30. Même l’Être humain qui a commis les pires actes, s’il choisit comme but premier d’Être Bienveillant et qu’il s’y tient, alors je le considère comme le meilleur de mes fils, car il est sur la Voie Parfaite.

31. Celui-là est un bienfaiteur pour toute l’Humanité, rapidement il devient sans reproche et trouve bonheur et sérénité; tu peux le proclamer avec force, ô Arjuna, toujours je protège mes fils dévoués.

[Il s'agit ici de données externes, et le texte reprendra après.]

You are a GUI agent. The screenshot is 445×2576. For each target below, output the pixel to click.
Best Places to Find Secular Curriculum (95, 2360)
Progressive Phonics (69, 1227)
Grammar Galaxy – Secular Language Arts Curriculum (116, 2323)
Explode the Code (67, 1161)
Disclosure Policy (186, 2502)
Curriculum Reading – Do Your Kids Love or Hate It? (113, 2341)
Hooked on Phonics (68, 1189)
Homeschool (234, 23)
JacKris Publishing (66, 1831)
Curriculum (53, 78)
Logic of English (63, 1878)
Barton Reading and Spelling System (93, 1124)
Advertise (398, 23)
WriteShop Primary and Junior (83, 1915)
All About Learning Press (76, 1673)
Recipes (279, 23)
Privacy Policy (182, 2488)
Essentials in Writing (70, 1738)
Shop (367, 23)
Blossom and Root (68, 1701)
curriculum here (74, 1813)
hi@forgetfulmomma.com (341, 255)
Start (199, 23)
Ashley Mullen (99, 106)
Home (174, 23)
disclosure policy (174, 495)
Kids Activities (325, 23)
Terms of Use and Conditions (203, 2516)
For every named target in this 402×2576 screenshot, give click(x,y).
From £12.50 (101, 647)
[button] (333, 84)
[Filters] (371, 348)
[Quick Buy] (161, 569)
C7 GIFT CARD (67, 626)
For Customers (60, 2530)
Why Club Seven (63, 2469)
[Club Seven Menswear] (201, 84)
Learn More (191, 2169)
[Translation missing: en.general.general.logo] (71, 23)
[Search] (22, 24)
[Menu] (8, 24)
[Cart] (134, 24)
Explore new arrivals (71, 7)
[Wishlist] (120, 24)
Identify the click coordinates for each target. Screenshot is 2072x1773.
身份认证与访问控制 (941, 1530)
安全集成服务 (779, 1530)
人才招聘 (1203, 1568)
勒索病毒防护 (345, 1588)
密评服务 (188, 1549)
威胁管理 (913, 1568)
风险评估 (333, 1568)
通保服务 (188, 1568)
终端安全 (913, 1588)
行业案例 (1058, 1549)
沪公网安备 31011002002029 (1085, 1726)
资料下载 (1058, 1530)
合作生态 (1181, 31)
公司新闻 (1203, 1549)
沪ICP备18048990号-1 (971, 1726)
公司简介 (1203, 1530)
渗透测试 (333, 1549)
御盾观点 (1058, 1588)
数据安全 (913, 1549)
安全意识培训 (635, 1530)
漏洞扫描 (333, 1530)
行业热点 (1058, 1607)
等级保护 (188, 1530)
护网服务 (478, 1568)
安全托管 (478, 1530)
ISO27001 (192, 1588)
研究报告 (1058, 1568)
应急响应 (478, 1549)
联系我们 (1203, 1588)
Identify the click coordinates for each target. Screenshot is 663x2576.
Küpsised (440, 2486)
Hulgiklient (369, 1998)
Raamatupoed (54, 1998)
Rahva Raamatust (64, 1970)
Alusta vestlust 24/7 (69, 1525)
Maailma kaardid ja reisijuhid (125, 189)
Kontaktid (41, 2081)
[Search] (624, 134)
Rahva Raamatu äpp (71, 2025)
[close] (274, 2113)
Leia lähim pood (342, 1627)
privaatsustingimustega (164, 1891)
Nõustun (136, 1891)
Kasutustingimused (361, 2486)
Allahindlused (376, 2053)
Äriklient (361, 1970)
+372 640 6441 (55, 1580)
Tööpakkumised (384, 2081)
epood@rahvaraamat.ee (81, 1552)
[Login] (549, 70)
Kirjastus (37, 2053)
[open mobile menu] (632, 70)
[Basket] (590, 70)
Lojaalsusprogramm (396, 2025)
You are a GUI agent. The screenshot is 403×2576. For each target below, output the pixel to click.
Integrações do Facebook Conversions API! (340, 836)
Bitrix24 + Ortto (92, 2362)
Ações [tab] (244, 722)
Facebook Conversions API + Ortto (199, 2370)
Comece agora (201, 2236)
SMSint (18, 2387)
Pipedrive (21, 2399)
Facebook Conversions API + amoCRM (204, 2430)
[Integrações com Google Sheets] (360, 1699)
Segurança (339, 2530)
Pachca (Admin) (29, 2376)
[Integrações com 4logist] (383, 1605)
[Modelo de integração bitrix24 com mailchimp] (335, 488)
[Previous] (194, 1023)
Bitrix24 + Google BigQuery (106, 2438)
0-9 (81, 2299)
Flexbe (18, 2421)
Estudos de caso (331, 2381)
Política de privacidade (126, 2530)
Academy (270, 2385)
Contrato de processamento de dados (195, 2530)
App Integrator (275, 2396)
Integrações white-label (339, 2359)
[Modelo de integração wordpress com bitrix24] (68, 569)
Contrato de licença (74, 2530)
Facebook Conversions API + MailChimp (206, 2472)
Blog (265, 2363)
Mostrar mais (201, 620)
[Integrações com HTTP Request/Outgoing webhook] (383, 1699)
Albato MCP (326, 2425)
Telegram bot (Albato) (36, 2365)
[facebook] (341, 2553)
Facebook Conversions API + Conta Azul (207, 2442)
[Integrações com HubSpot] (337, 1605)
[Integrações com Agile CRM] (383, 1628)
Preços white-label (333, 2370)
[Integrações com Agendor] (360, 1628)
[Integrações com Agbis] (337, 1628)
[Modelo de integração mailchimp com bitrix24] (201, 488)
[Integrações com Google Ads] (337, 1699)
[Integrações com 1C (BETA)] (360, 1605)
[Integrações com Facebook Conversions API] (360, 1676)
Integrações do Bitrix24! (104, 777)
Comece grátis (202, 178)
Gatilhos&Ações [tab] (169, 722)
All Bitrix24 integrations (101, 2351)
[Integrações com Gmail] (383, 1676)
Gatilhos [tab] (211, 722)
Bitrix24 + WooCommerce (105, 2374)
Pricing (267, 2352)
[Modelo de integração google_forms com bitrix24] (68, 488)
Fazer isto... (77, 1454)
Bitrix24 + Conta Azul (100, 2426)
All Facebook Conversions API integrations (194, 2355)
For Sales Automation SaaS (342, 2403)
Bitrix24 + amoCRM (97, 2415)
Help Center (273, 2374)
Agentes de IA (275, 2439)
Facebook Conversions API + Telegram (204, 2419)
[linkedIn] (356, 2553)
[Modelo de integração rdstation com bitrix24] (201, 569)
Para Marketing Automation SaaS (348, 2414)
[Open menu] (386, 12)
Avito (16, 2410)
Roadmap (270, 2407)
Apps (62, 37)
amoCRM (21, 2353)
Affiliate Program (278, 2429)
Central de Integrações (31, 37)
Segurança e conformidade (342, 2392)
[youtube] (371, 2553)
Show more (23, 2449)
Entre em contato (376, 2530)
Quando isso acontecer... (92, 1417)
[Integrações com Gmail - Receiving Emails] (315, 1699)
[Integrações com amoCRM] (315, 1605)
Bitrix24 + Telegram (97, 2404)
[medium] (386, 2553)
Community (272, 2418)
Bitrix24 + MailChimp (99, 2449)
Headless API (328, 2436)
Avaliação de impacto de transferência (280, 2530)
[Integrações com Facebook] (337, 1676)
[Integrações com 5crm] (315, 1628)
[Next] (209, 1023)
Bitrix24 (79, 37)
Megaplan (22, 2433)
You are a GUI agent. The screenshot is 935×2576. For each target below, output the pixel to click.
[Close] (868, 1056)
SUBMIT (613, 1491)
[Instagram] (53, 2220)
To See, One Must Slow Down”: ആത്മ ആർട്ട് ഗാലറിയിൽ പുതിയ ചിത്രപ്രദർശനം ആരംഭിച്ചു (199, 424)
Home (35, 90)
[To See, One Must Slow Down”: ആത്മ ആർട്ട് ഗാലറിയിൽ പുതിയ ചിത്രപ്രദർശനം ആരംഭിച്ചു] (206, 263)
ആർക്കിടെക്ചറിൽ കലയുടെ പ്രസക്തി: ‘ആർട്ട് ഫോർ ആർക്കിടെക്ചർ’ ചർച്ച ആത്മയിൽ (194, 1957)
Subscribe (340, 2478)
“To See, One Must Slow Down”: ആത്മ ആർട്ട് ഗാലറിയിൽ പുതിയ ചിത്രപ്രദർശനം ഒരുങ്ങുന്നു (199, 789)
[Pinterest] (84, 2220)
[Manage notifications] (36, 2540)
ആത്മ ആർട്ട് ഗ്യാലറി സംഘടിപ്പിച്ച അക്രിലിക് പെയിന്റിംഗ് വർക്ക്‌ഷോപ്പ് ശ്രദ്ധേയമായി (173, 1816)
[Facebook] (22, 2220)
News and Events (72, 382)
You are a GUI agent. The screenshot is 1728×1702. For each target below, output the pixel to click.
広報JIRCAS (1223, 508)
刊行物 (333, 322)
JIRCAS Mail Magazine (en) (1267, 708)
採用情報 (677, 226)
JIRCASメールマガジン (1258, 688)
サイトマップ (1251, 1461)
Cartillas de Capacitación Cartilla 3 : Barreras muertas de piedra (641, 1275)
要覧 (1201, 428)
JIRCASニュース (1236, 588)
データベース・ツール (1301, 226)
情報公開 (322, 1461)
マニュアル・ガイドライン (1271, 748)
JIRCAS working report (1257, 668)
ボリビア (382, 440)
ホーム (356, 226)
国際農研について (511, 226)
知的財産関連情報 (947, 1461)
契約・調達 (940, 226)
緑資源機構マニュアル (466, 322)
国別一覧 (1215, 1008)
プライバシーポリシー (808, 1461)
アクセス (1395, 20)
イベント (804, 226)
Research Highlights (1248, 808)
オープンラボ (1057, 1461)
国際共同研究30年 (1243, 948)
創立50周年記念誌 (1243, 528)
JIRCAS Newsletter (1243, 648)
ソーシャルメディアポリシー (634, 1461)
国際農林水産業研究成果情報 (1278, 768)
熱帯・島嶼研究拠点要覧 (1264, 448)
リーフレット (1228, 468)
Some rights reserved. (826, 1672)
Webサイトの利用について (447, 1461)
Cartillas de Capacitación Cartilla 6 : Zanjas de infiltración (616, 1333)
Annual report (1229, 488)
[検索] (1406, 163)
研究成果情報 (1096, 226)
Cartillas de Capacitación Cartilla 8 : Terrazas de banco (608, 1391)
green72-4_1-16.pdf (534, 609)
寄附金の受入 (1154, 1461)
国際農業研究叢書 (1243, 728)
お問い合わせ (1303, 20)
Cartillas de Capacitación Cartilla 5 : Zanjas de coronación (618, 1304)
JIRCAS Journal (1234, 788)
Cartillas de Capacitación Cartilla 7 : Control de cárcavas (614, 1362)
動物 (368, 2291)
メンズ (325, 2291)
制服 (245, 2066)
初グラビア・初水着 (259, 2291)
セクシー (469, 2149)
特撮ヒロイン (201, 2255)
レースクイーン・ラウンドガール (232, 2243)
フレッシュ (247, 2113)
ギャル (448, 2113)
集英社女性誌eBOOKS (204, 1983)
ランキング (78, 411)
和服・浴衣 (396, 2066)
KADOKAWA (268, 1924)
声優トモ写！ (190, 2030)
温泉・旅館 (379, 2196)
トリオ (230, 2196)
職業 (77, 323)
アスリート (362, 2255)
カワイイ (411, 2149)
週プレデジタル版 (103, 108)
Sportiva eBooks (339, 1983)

32. Quiconque prend refuge dans l’Amour, la Vérité et la Justice, ô fils courageux, fut-il né loin de Moi, à cause d’une faute, comme toi, au trépas de sa dernière incarnation, atteindra le but suprême.

33. Combien davantage sera facile l’ascension Suprême pour l’âme juste, noble et bien disposée, qui, en ce monde éphémère, en ce monde de souffrances, entendant parler de Moi, m’écoutera avec Amour.

34. Emplis toujours de mes Qualités ton mental, deviens mon représentant, offre-Moi ton existence en agissant de façon Amour, Vraie et Juste, parfaitement conscient d’Être, et certes tu viendras à Moi.

Ainsi fini ce neuvième moment qui suit au plus près la Bhagavad-Gîtâ écrite il y a plus de 22 siècles.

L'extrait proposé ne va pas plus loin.